INPUT RECORDS:
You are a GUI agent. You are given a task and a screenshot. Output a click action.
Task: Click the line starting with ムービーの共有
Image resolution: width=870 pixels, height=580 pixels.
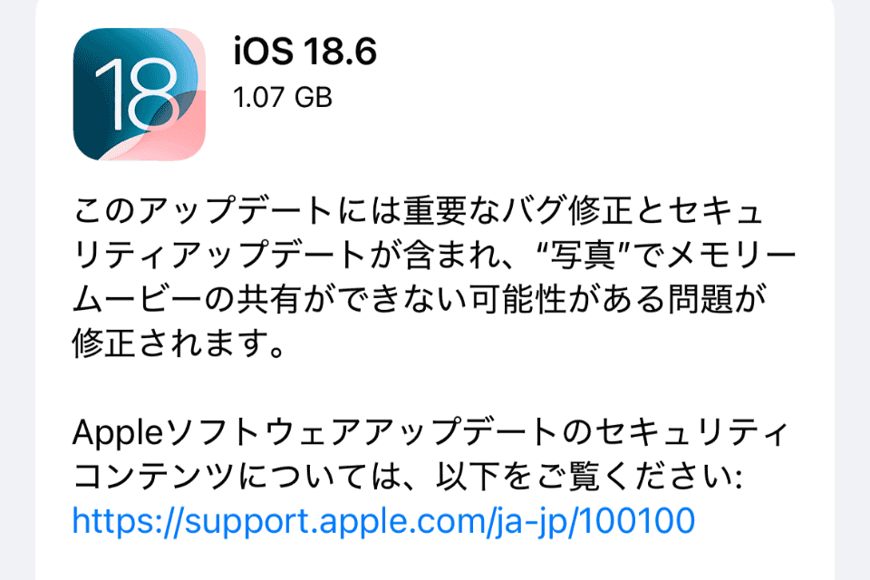pyautogui.click(x=420, y=299)
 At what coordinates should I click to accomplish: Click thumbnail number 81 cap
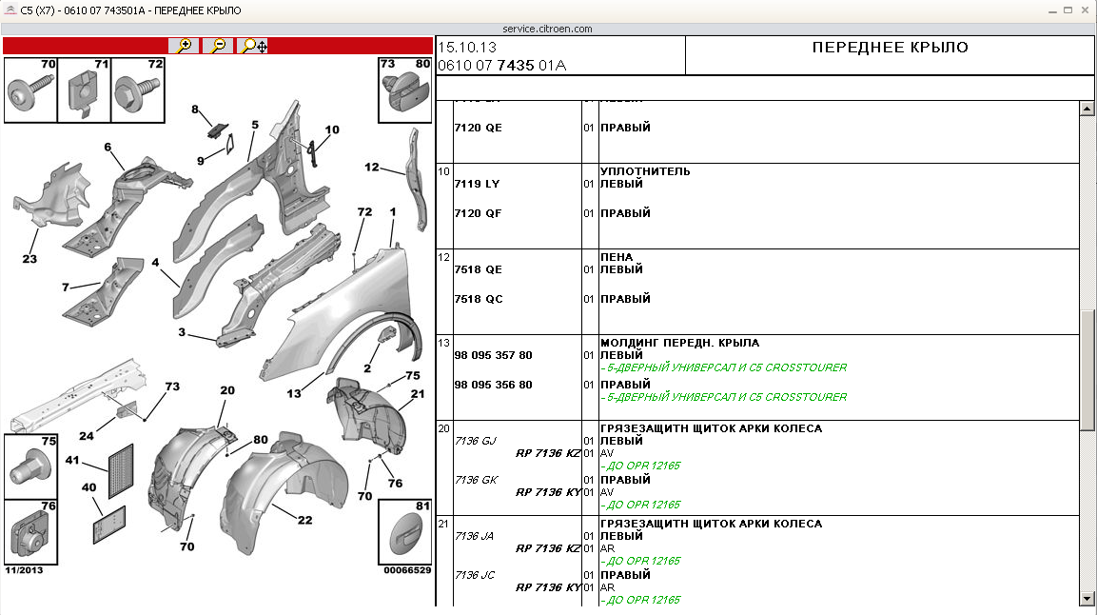404,533
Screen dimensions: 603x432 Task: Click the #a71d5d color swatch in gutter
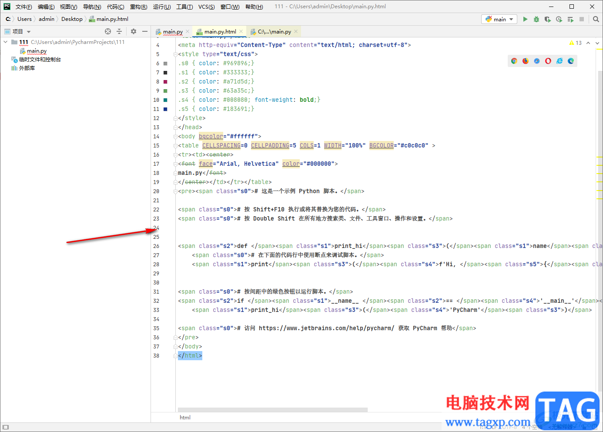[x=165, y=82]
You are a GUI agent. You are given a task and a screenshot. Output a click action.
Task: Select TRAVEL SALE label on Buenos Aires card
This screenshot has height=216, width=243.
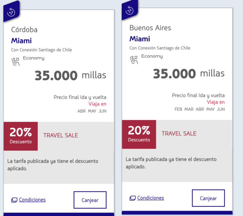(179, 133)
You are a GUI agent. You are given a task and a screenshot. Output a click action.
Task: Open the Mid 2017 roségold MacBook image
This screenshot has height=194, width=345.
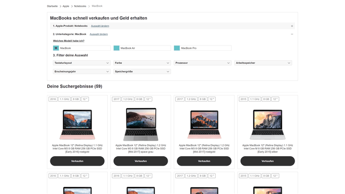[x=204, y=125]
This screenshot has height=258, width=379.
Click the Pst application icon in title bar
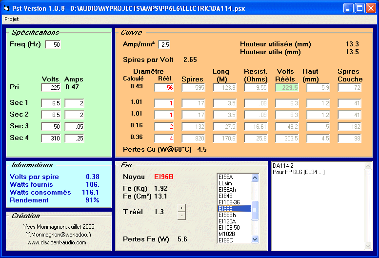(x=7, y=8)
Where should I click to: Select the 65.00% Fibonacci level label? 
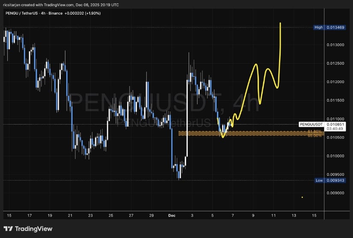point(314,136)
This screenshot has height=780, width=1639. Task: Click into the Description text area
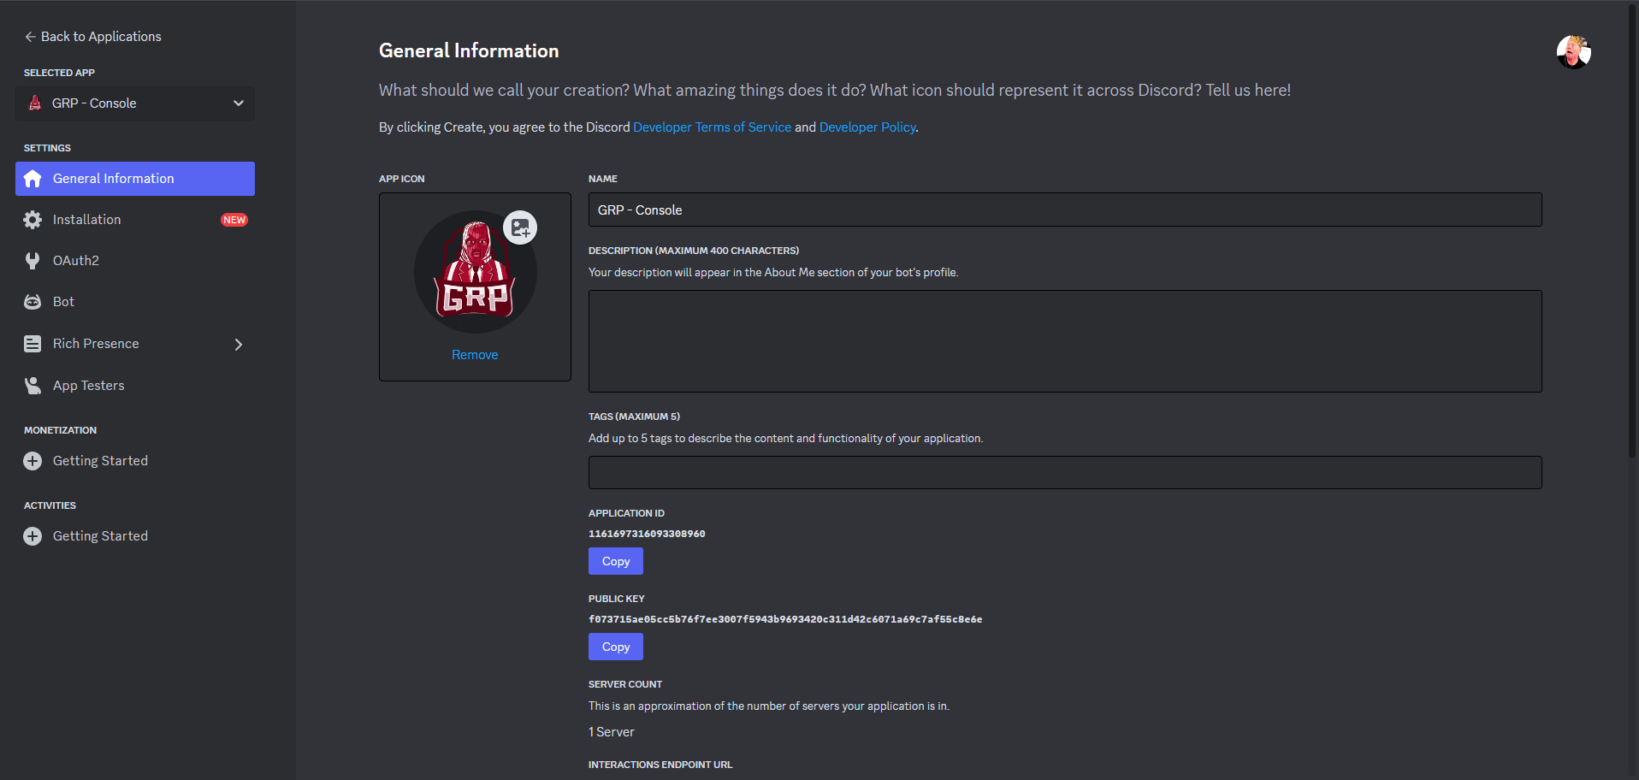(1064, 341)
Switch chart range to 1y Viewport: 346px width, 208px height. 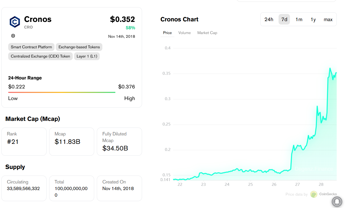(x=313, y=20)
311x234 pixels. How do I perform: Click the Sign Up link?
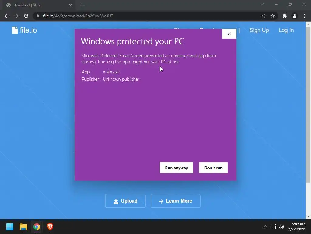click(x=259, y=30)
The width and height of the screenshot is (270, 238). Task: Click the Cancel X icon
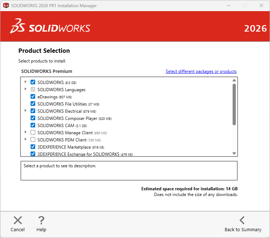click(x=18, y=220)
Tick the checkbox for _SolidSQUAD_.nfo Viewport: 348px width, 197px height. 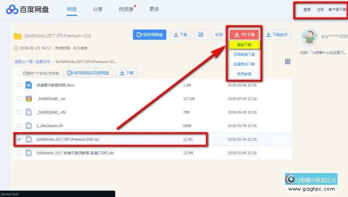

REQUIREMENT:
Leaving out the pictures, print exactly and only the lines from the one containing "The width and" through the last line of the records.

RESULT OF THIS EXERCISE:
The width and height of the screenshot is (270, 238). Task: Click the Cancel X icon
click(x=18, y=220)
Tick the checkbox for _SolidSQUAD_.nfo Viewport: 348px width, 197px height. 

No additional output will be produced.